Have you ever seen someone who is not in need of a thing and can very well afford to buy it, but still chooses to steal it? If yes, then the person is probably a “Kleptomaniac”!
Kleptomania is an impulse control disorder that results in an uncontrollable urge to steal items which are not needed or which have little monetary value. A person suffering from Kleptomania usually experiences pleasure, gratification or relief from stealing. However, such a person tends to return the item as he usually feels depressed or guilty about the theft afterward. It is often seen in people having a coexisting mood, major depression, eating disorders, anxiety or Obsessive-Compulsive Disorder (OCD).
Detection of Kleptomania is difficult as patients usually do not seek medical help. Hence, it often remains under-diagnosed. According to the Diagnostic and Statistical Manual of Mental Disorders, symptoms of Kleptomania include-
- Recurring intrusive thoughts and inability to resist the urge to steal, regardless of any economic motive.
- Experiencing an increase in tension just before the theft.
- A release of pressure and feelings of pleasure and satisfaction on committing the theft.

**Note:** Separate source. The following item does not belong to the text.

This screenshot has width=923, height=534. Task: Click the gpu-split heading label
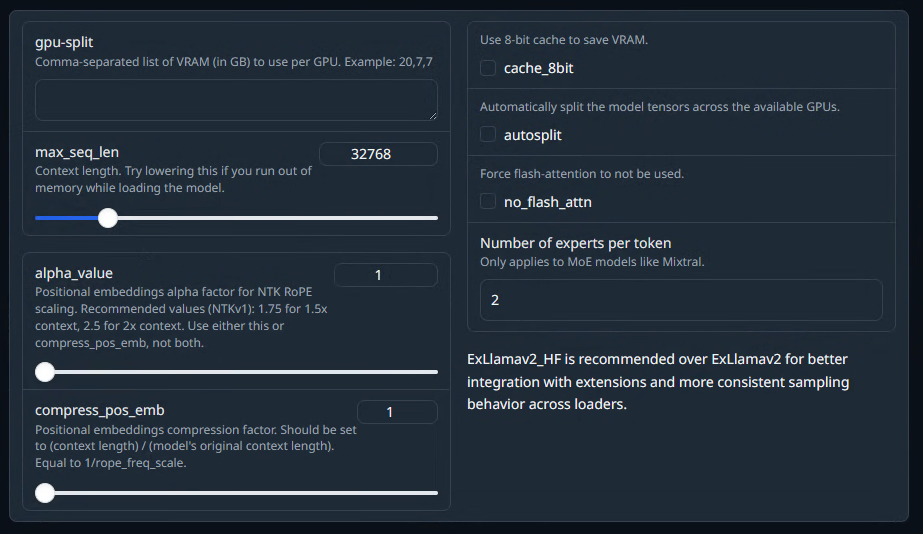click(x=64, y=42)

- Unplanned stealing, which usually happens on the spur-of-the-moment.
Kleptomania is relatively rare and the age of onset is variable. It can commence in childhood, adolescence, adulthood or even in late adulthood and is more common in females than in males.
Very little is known about the exact cause of Kleptomania. Although, psychologists believe that sometimes the people suffering from other disorders like mood disorders or depression, use the act of stealing as a defense mechanism. It is a means to cope up with stressful situations and distressing feelings or to keep undesirable emotions from being expressed.
Kleptomania may also have a genetic component and can be transferred from one generation to the other. It can also be a result of an imbalance of the neurotransmitters in the brain. This affects the brain’s ability to control impulses and can be caused due to an excessive amount of stress or anxiety.
Kleptomania is a serious disorder and is difficult to overcome it on our own. Without treatment, Kleptomania can become a chronic, long-term condition.
Psychotherapy or counseling is one of the main treatments for impulse control disorders. A form of psychotherapy known as “Cognitive Behavioral Therapy” (CBT) helps the person to respond to the urges in a more appropriate way. The patient is generally engaged in desensitization where he is made to imagine the situations in which he might steal. Relaxation techniques are then used to reduce the tension experienced in such settings. The patient is also made to imagine the negative consequences of shoplifting and combining it with the compulsion to steal. Also, shopping alone or shopping in large chain retailers, in such cases, is prohibited.
Medications such as antidepressant drugs called Selective Serotonin Reuptake Inhibitors (SSRIs) can also be used to curb very intense urges. Also, drugs like Topiramate and Naltrexone have proved to be helpful in controlling impulse-based behavior.
There is no definite way to prevent Kleptomania. However, a healthy upbringing, positive & happy relationships and proper management of stressful situations may lower the chances of its contraction. It is advisable to get proper help and treatment as soon as the symptoms arise, so as to prevent harmful consequences and any possible disruption to the person’s life.
If any of your loved ones is suffering from Kleptomania, it is very important that you understand the details and actively support its treatment. Such a person is probably undergoing a lot of mental stress or some chronic disorder. Kleptomania can also lead to dire legal consequences, if not judged correctly.
Hence, make sure you provide the necessary love, care, and support, which will definitely help your loved one recover faster!